Here’s how it happened.  We’re at my apartment, we’ve just had sex and we’re trying to fall asleep because we both have work tomorrow.  But for some reason, she’s tossing and turning and hogging the sheets so I turn to her and ask her if she wants my pillow – like maybe she wanted mine.  Made sense.  Normally I sleep with one pillow, but it made sense to me how some people might need two to get a good night’s sleep.  She turns to me and tells me she doesn’t know what she wants.  I thought she was talking about the pillow.

 

Maybe I wasn’t courteous enough.  Maybe I talked too much.  Or maybe it’s because I came and she didn’t – it doesn’t matter.  What I do know is that while I was sleeping, she dumped me.  And ran.

 

Charles goes to the fridge for a Pepsi.  I turn my head and strain my neck to see what’s on TV.  Julius.  Genesis.  The emperor of hardboiled tabloid journalism.  Everybody knows this guy.  He started off writing a column for the Times Metro section.  Next thing you know he’s this news anchor for Channel Seven’s evening news.  Ratings skyrocket.  The pigs cheer.  Women adore him, men fashion their lives after him.  Two thousand clones.  In royal blue shirts and yellow ties, marching through intersections with cymbals in their hands.

 

Flashback two years ago.  Warner Brothers forks over a modest eight million dollars for him to star in this action flick called No More Mister Nice Guy – a more or less biographical feature.  Up to the point where Genesis is interviewing the President of the United States and a group of terrorists take the station hostage.  Then it’s up to Genesis to save the President and kill off the bad guys one by one.  With an uzi.  The movie bombed and Genesis returned to television primetime with his own weekly news program called The Message.  Channel Seven put his mug on every billboard and bus bench in town.  You turn a corner and there he is, staring at you.  Blue eyes, curly blonde hair, bronze tan, and, of course, the infamous Julius Genesis nose – a glorifying tribute to the aging Roman aesthetic.  A triumph for toucans everywhere.

 

Genesis says a Downtown warehouse party just got busted.  LAPD show up, gas the joint and take a gang of kids in for inciting a riot.  Minor drug charges.  Clip of cops batting a sixteen year-old kid wearing an Elmo backpack.  Cut to kids laughing and giggling.  Cut to kids squeezed into squad cars.  Some of them flip the camera West Side signs.  I wonder if John is in one of those cars.

 

Charles is nodding off.  I nudge his elbow.

 

Hey.  Hey, what time is it?

 

I dunno.

 

Hey.

 

What?

 

Are you drunk?

 

What?

 

You never get drunk.

 

Wrong.  Charles never gets drunk.

 

Don’t – don’t –

 

I don’t HAVE to be Charles.

 

I belch.  I’m blitzed.  Charles leans back in his chair and tumbles backwards.  His right hand reaches for the carpet to cushion his fall while his left hand shoots for the table leg in vain.  He lands on his head and laughs.

 

Hey, Justin.
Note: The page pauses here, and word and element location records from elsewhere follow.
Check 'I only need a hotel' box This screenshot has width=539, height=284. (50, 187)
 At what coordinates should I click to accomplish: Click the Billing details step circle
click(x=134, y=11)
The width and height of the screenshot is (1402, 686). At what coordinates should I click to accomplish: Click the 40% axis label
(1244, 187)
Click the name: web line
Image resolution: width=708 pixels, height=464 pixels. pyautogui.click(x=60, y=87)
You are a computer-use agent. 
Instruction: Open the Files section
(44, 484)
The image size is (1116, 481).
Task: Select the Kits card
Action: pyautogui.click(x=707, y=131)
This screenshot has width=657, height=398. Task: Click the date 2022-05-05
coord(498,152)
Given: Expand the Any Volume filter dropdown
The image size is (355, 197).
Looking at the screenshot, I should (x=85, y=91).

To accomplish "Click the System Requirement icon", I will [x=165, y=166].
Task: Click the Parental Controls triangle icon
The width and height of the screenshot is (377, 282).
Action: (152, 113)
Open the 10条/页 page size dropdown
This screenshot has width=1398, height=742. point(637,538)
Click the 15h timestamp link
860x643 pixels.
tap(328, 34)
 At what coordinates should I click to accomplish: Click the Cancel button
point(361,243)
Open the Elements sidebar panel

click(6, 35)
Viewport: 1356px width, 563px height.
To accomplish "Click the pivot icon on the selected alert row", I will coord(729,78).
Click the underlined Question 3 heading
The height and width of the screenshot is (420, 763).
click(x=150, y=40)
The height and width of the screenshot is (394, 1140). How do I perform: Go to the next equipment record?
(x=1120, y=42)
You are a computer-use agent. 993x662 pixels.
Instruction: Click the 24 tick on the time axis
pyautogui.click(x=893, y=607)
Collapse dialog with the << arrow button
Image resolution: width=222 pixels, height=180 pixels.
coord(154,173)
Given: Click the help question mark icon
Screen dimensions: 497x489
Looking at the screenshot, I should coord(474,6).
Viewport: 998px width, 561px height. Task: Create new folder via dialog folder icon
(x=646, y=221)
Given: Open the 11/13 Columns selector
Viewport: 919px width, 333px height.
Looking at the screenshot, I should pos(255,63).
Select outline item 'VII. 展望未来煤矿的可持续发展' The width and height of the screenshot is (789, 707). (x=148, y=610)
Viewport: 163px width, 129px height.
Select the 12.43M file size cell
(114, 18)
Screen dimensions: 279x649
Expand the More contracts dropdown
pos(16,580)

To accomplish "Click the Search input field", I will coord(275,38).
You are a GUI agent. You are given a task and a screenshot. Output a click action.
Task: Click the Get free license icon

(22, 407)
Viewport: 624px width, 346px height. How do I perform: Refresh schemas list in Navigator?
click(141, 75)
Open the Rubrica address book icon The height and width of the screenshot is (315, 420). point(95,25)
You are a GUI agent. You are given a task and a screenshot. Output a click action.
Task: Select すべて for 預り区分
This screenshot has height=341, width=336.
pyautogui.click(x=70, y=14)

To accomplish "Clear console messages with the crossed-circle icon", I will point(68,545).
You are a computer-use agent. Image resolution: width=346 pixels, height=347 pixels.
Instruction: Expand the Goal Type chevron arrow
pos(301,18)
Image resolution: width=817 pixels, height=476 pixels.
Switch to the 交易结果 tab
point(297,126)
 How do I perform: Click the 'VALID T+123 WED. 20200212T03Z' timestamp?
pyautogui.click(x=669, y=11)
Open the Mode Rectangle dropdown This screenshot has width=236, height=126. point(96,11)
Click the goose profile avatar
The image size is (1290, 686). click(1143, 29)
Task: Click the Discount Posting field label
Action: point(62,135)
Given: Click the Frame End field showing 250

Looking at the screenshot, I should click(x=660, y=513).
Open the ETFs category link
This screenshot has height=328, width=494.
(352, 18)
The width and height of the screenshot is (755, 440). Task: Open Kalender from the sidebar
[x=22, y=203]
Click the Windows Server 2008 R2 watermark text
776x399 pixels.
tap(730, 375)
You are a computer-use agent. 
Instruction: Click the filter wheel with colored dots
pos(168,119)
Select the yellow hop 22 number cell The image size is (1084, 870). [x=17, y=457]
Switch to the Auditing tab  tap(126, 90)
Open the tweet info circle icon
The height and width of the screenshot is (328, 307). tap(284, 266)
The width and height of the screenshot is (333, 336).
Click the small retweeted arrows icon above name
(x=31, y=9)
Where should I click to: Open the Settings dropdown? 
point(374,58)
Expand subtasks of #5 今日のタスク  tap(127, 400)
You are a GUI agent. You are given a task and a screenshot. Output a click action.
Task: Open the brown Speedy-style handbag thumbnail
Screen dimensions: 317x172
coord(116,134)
I was just thinking –

 

You’re drunk.

 

Why one god, man?

 

Why not?

 

Cuz the Greeks, man.  Those guys – they knew where it was AT, man.  They had a whole bunch of gods like, up on the mountain.  Cuz they realized, they thought, like, one god is WRONG.  He’s more likely to fuck things up.  But man, you got like a THOUSAND gods up there and each with a designated job … Now you’re in business.  You just – that’s it, man.  And with a thousand gods and stuff, it’s easier to pass the blame.

 

Get outta my house.

 

Naw.  I was just leaving.

 

Hey.  I didn’t mean it.

 

Naw, I gotta get home, hit the sack.

 

Why don’t you crash here?

 

Frankly, your TV frightens me.

 

You’re drunk.

 

And God help any driver who gets in my way.  G’night.

 

G’night, man.

 

And when you see me tomorrow, I’ll be a NEW MAN.

 

You’re not getting a sex change, are you?

 

The New Charles flips me off and stumbles out the door.

 

Night.

 

Night.

 

I turn off the TV and jerk my body towards the couch, balancing elephants on my head.  The closer I get to my destination, the heavier the elephants get.  I lie down on my stomach, shut my eyes and the elephants are gone. I wonder if Natasha is awake right now.  Right before I pass out, I hear the TV.  It’s on.